Nightreign runs with an unusually low frame rate on Linux, while CPU and GPU usage both remain very low. After searching around on Google, I found the answer in a GitHub Proton issue:

https://github.com/ValveSoftware/Proton/issues/8751#issuecomment-2957426376

https://www.phoronix.com/news/Linux-Splitlock-Hurts-Gaming

Some games, anti-cheat systems, drivers, or runtimes can trigger split locks. When Linux detects this, it throttles the related process to prevent it from slowing down the whole system.

This mechanism is good for system fairness, but for games it can show up as lower frame rates, stuttering, slower loading, or increased input latency.
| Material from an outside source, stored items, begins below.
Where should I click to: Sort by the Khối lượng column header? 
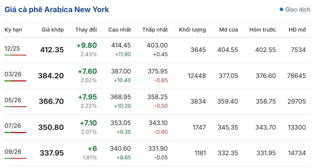tap(192, 30)
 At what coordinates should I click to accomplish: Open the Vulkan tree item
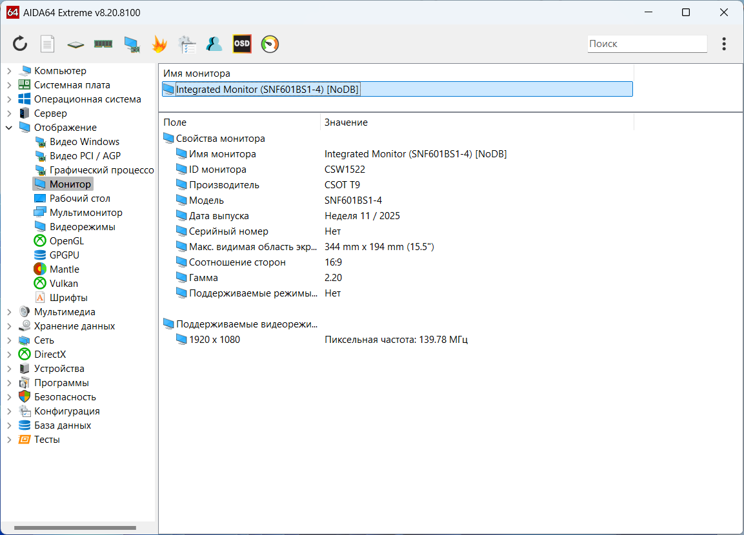[63, 284]
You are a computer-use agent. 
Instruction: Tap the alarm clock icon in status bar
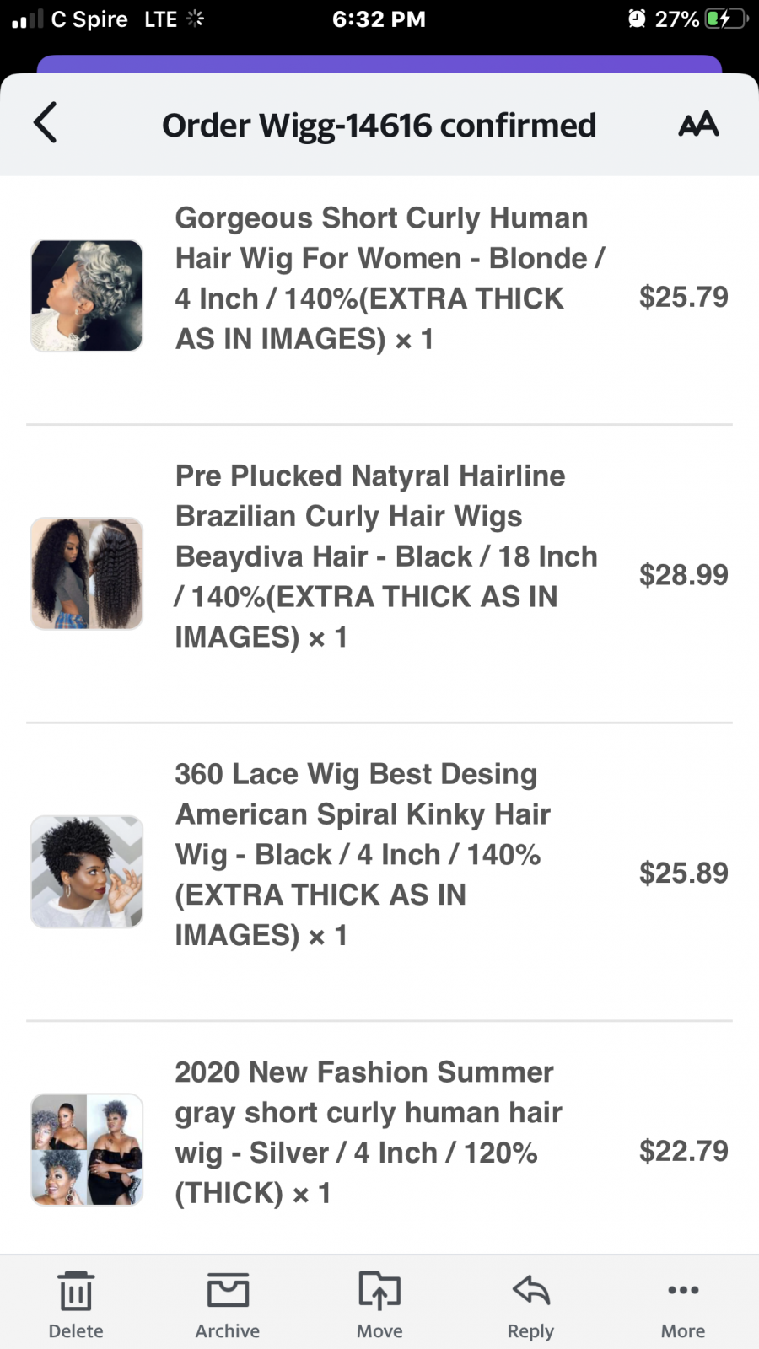tap(638, 19)
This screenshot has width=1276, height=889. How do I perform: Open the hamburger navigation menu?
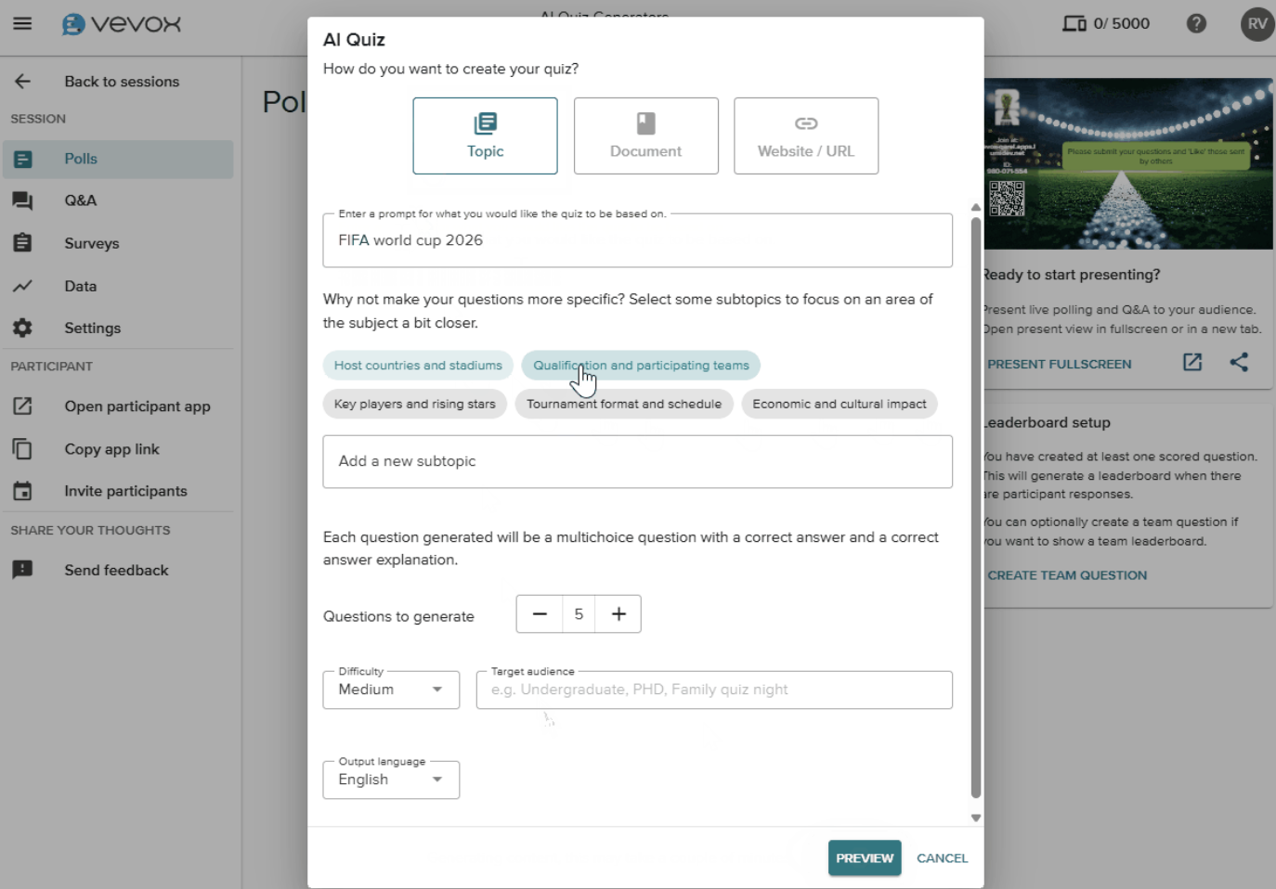point(24,23)
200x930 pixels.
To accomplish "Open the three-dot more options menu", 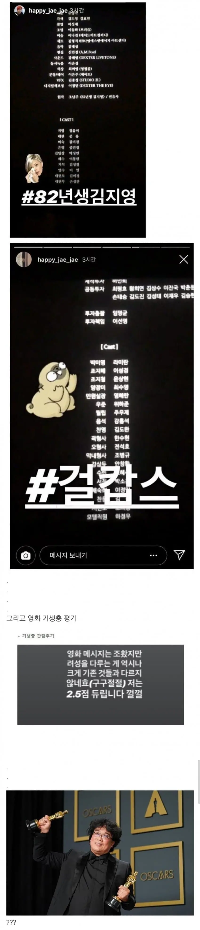I will pyautogui.click(x=153, y=555).
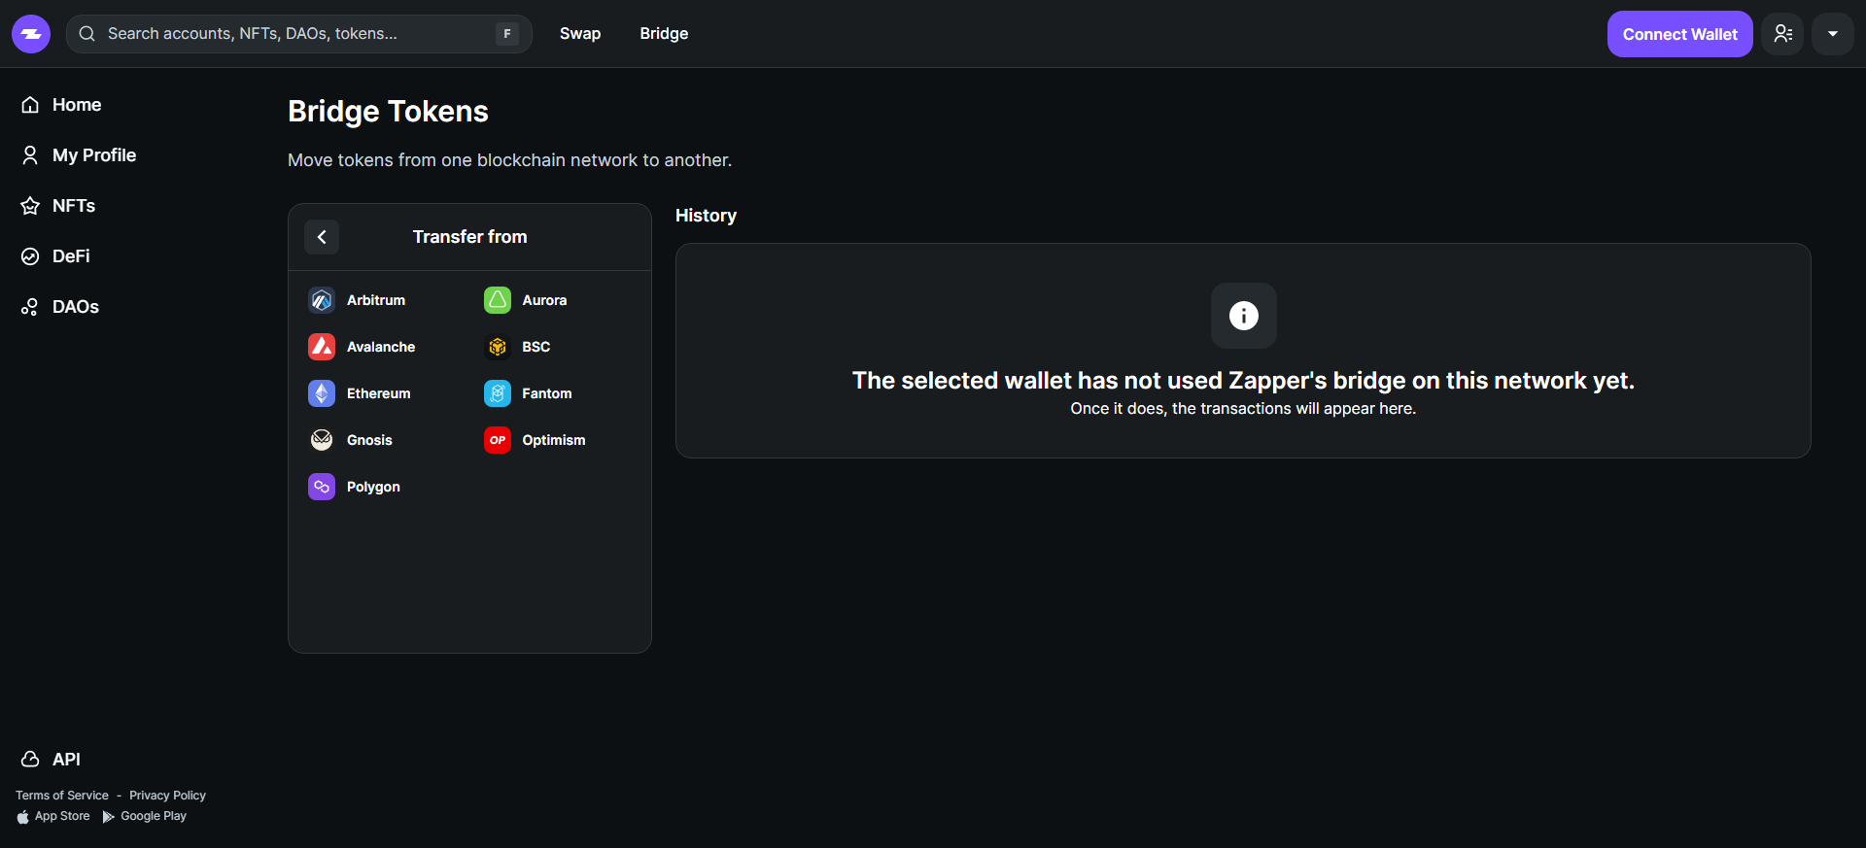This screenshot has height=848, width=1866.
Task: Select the Avalanche network icon
Action: click(x=322, y=347)
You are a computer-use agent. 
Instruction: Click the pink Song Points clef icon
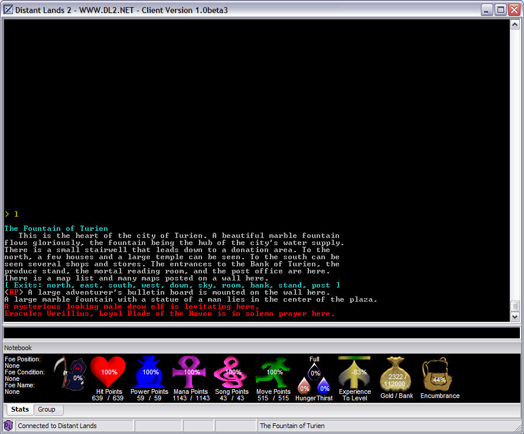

After disabling it with kernel.split_lock_mitigate=0, the kernel no longer penalizes the process that triggers split locks, so game performance can recover. The tradeoff is that if a program continues triggering many split locks, overall system responsiveness may be affected.

For a daily-use Linux PC, I think it is completely reasonable to disable this and it should not have much impact.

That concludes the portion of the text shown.